DIRECTIONS:
Transcribe exactly, leaving out pictures, the lines from the one that holds "Given: Select the" through the end of the data below, including both end lines and no others.

# # # # # # #

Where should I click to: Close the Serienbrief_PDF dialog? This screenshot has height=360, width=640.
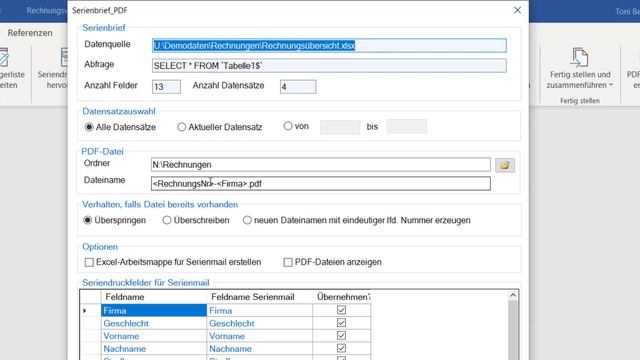[x=517, y=10]
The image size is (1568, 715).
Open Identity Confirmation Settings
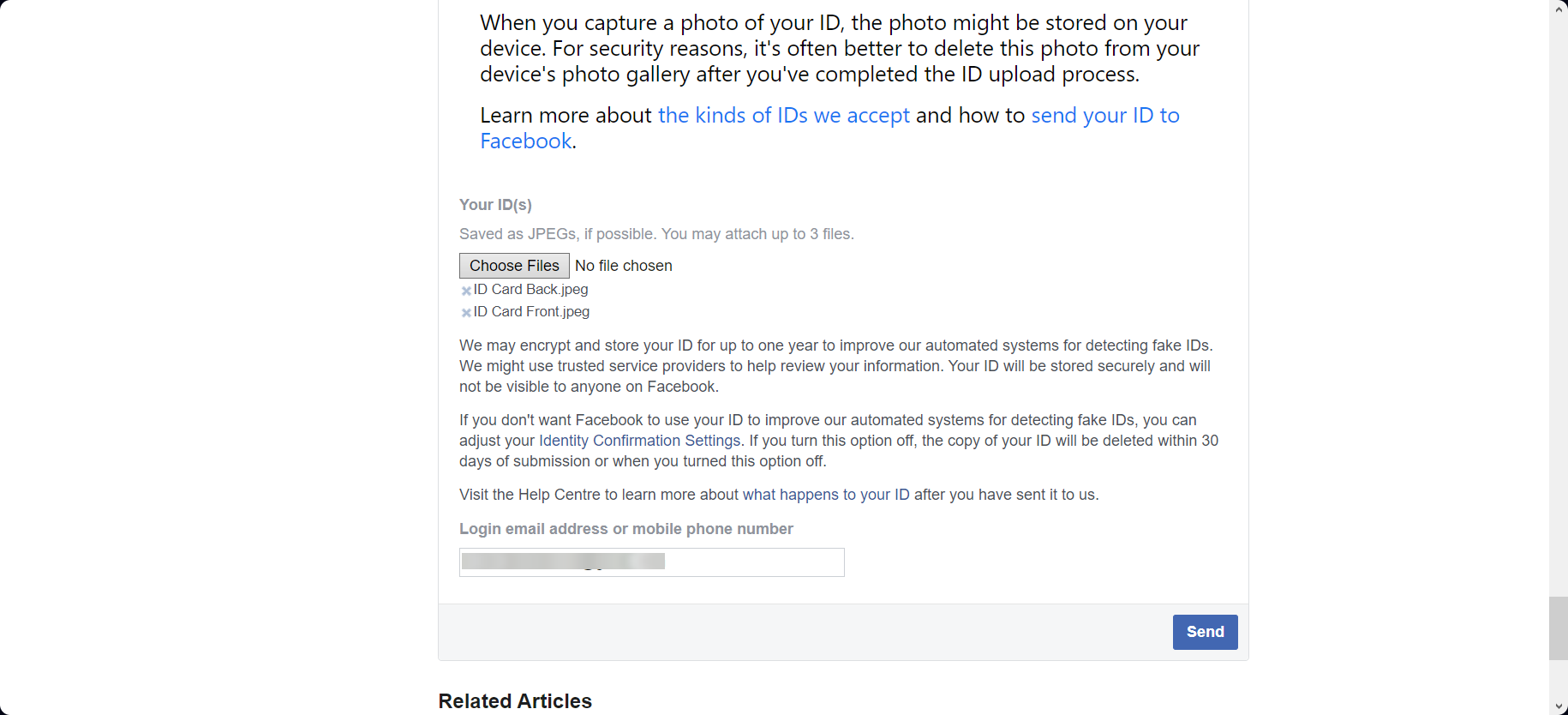click(638, 440)
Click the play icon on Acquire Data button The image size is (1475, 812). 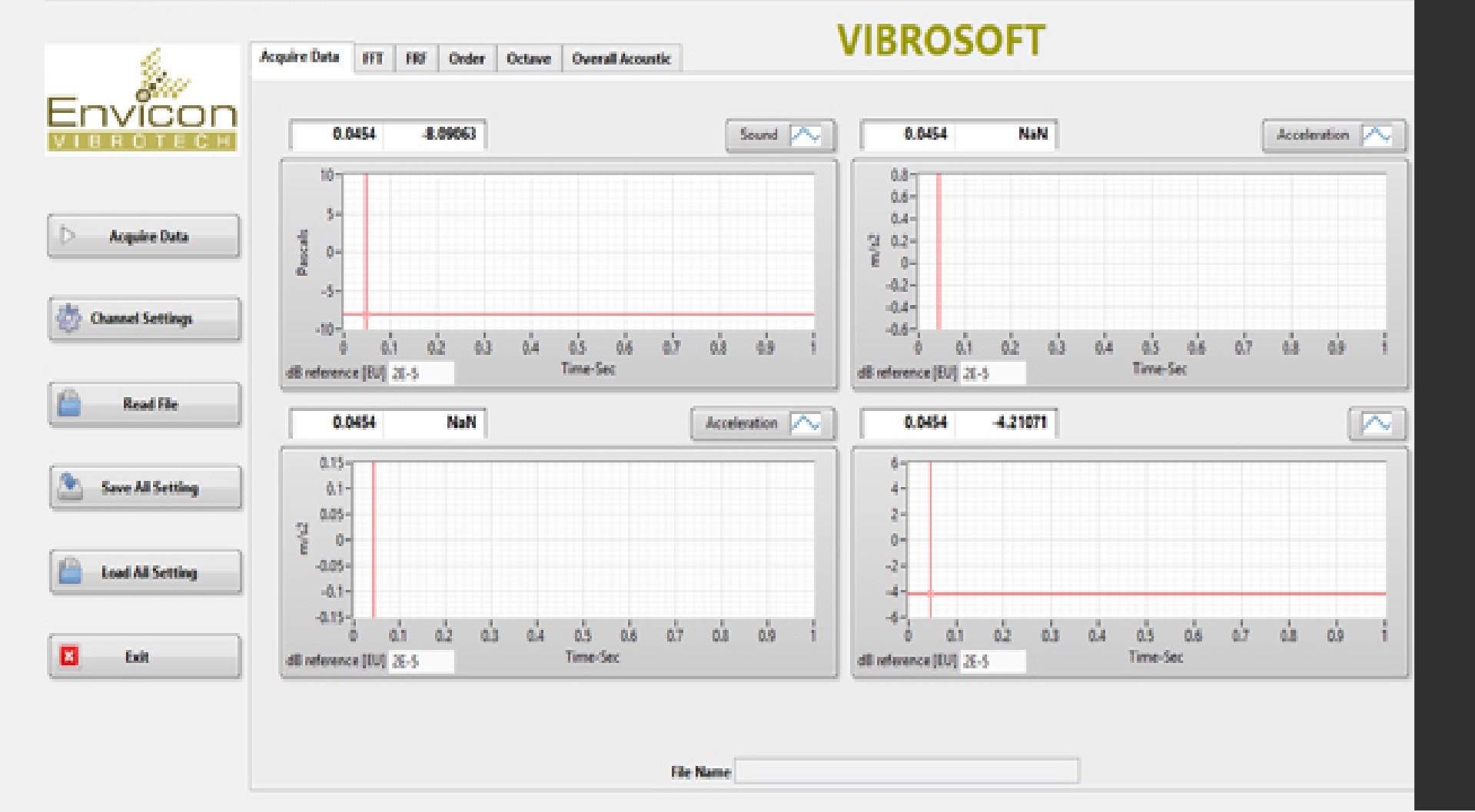pyautogui.click(x=68, y=236)
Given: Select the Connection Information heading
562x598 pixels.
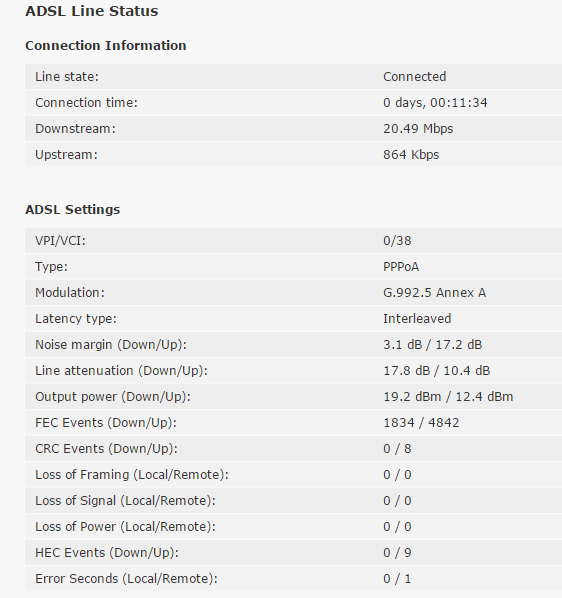Looking at the screenshot, I should 106,45.
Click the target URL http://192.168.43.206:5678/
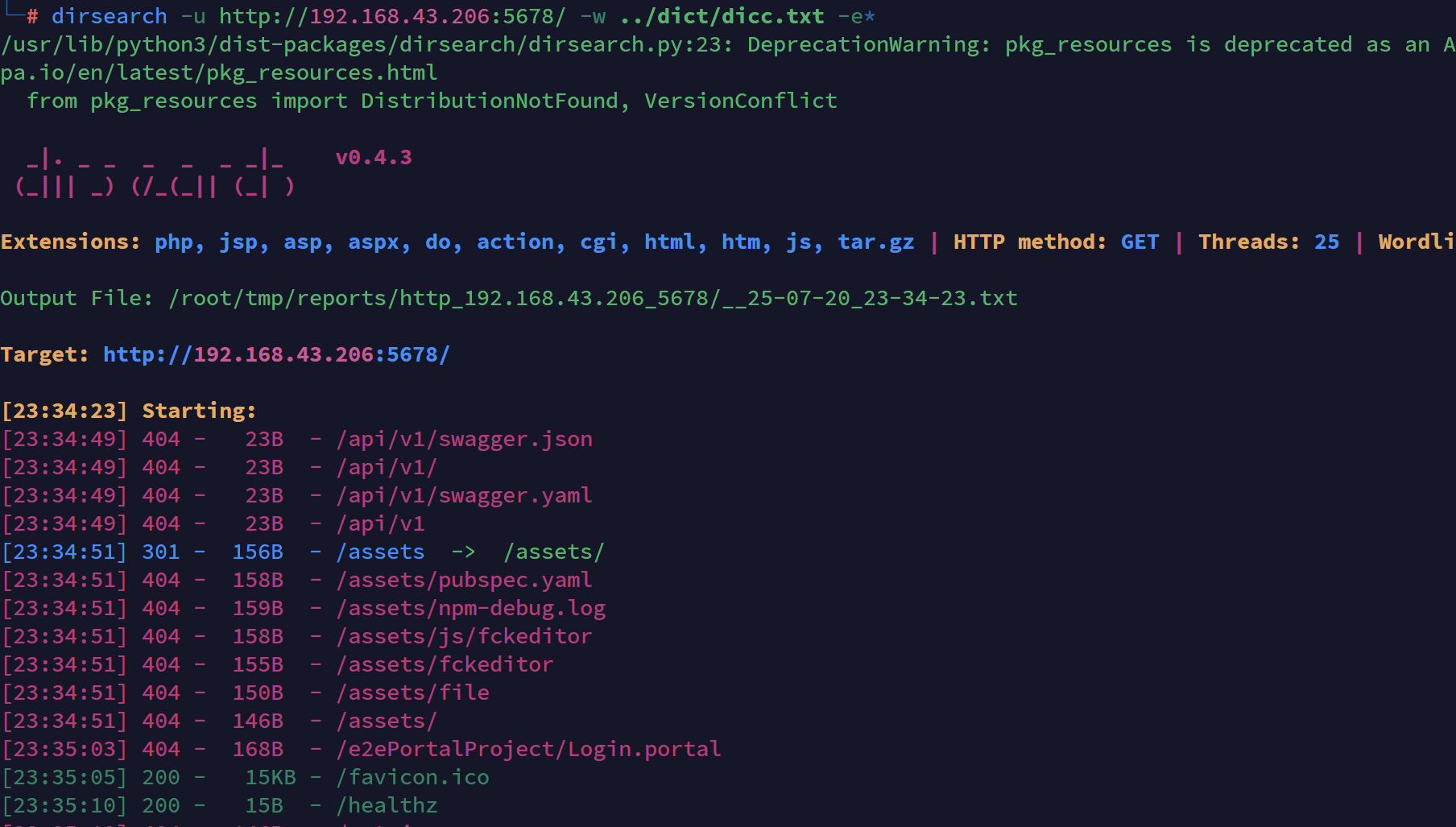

# # # # # # #

TASK RESULT:
Given: Select the Connection Information heading
562x598 pixels.
Looking at the screenshot, I should 106,45.
Click the target URL http://192.168.43.206:5678/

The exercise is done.